The data:

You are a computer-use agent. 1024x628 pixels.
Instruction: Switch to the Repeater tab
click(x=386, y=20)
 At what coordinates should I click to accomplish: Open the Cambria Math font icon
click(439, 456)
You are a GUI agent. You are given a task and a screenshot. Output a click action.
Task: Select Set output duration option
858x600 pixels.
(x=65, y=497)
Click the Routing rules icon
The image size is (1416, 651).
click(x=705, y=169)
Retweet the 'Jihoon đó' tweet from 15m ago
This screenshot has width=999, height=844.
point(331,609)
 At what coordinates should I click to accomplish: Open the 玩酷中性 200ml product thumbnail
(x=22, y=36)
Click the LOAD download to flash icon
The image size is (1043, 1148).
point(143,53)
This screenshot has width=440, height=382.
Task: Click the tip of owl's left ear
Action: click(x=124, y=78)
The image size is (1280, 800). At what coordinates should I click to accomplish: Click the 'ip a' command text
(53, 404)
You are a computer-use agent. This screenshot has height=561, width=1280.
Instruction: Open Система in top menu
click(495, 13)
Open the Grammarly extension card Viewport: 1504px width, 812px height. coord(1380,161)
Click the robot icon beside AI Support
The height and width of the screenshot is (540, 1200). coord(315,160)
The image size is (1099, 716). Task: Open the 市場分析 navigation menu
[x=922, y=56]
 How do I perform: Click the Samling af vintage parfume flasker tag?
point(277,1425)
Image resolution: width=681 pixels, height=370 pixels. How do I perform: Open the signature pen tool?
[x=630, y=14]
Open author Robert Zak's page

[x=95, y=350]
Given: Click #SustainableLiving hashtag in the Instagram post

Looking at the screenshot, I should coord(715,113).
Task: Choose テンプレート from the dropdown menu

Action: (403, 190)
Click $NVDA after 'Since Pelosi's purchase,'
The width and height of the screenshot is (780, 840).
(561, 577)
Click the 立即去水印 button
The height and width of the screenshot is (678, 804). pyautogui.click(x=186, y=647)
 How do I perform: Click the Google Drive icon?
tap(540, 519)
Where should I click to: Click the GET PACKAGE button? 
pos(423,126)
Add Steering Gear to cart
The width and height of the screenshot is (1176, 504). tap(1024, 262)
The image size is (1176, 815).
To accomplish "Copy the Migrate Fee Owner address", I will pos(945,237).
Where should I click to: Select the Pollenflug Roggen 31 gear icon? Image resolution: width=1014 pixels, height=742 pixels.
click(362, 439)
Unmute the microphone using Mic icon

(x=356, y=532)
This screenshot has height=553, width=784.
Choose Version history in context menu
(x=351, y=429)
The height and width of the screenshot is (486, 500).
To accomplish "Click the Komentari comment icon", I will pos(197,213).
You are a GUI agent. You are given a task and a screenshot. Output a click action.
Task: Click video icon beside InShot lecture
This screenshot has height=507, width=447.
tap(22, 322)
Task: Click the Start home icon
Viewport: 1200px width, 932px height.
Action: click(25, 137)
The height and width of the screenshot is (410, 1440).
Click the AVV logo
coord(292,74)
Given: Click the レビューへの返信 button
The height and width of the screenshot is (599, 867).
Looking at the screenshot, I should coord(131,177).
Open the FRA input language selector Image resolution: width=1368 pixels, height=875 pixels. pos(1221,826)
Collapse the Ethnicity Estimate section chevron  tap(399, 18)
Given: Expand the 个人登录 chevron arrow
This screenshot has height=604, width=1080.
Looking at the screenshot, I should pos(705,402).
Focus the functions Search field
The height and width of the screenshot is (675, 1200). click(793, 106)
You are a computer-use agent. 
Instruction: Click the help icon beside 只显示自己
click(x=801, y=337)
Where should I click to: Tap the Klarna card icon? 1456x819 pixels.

What is needed: Look over the entries above. Copy every line that contains the word "chevron".

Exercise output:
Collapse the Ethnicity Estimate section chevron  tap(399, 18)
Given: Expand the 个人登录 chevron arrow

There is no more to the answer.